PROBLEM DETAILS →
Nothing but the lines from the one containing "Image resolution: width=1568" through the end of the data below should appear in the answer, each exact and free of pictures.

PROVIDED DATA →
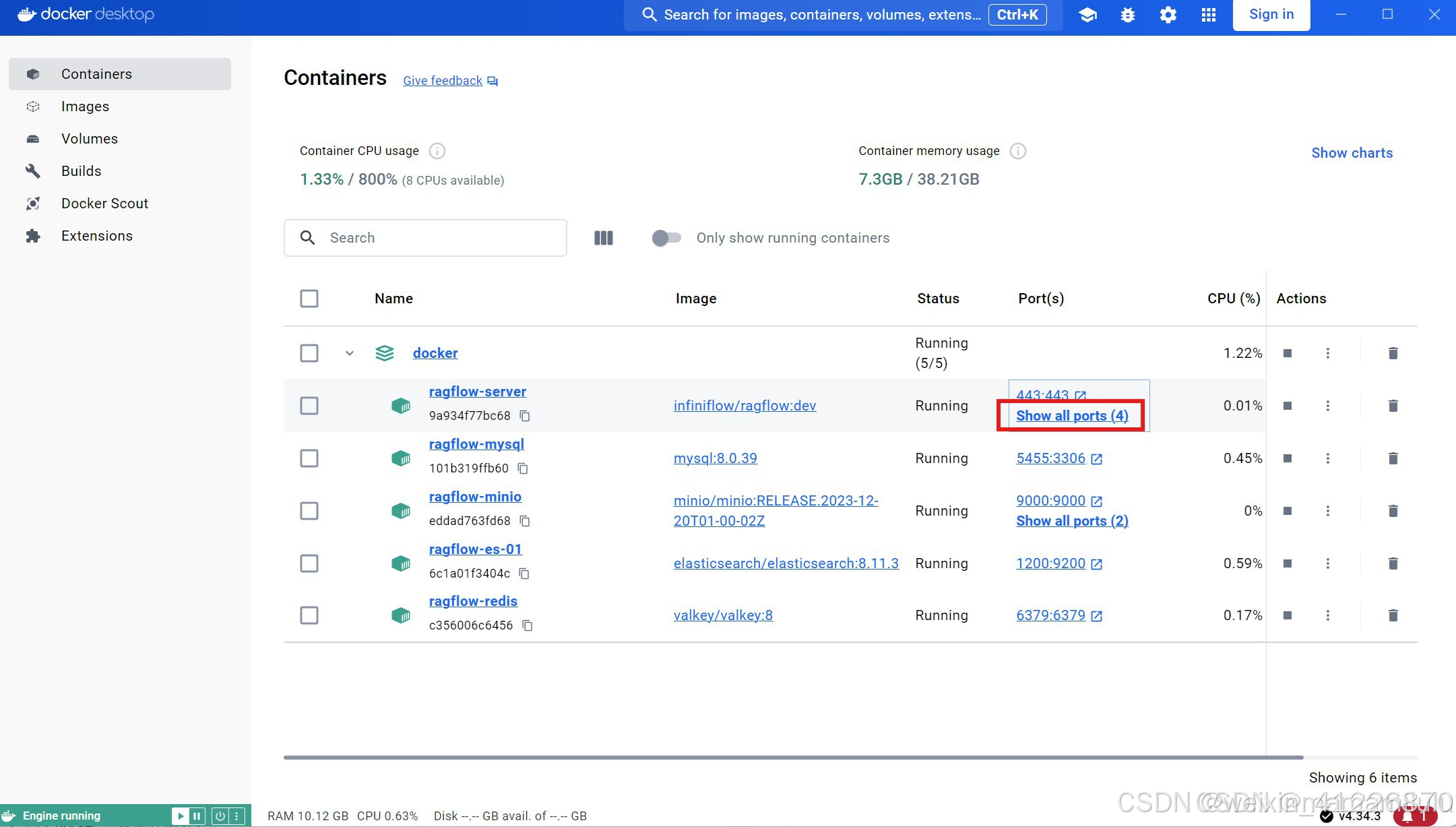
Task: Check the ragflow-minio checkbox
Action: 309,511
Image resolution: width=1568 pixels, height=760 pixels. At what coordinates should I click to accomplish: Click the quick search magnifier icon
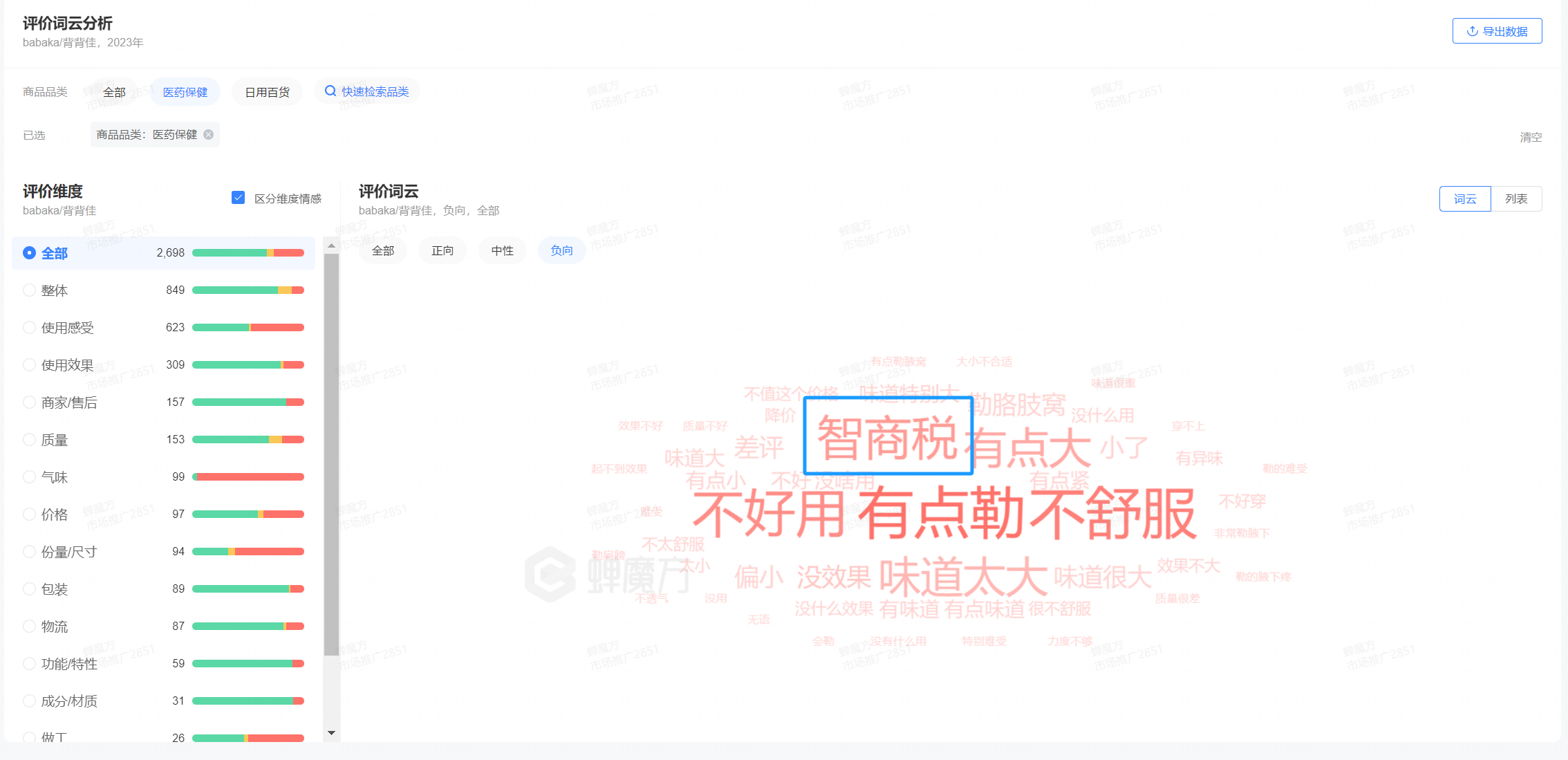click(330, 91)
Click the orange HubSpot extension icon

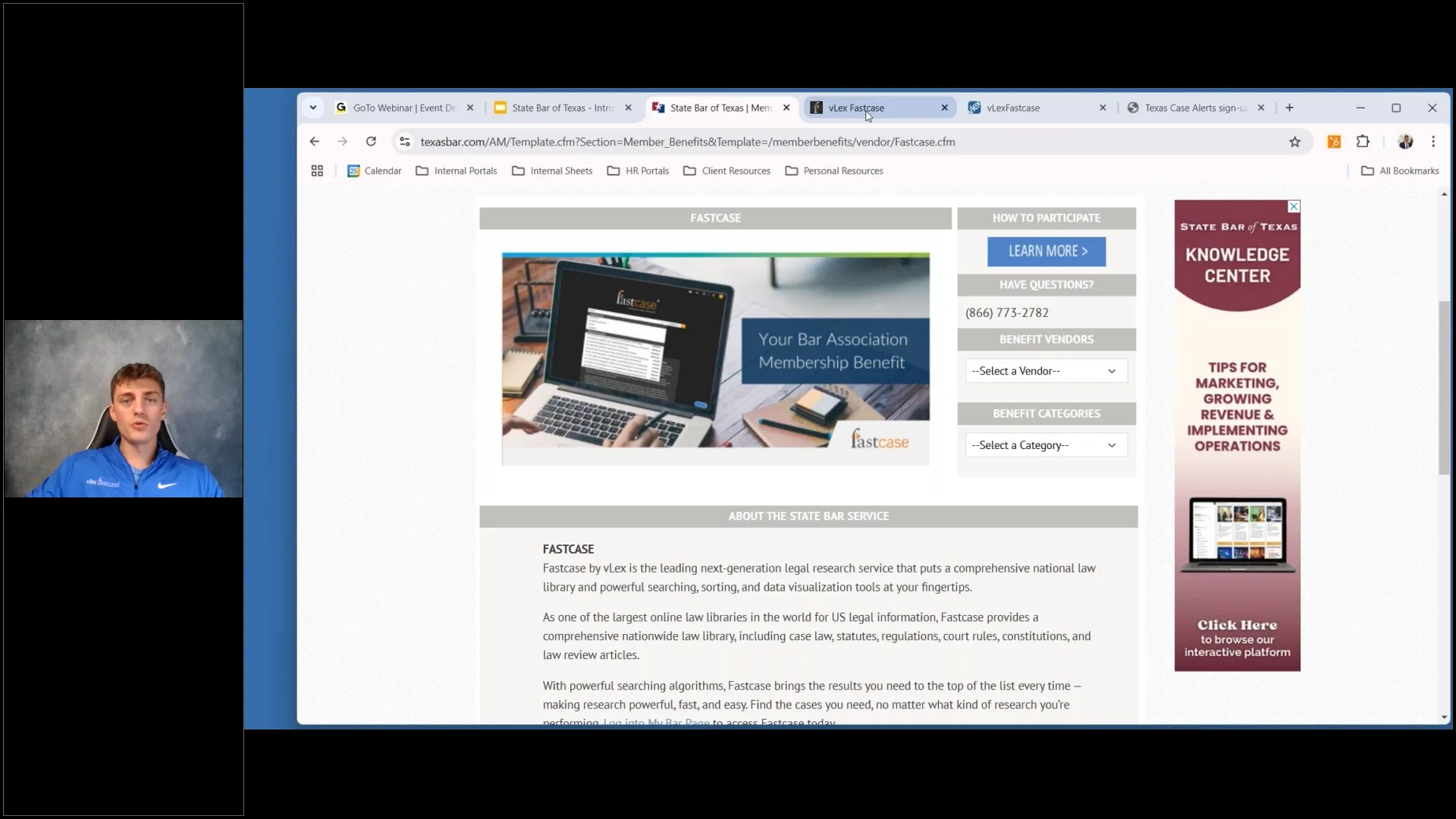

RESULT OF THE TASK →
Image resolution: width=1568 pixels, height=760 pixels. At what coordinates should I click to accomplish: Click the quick search magnifier icon
click(330, 91)
Click the orange HubSpot extension icon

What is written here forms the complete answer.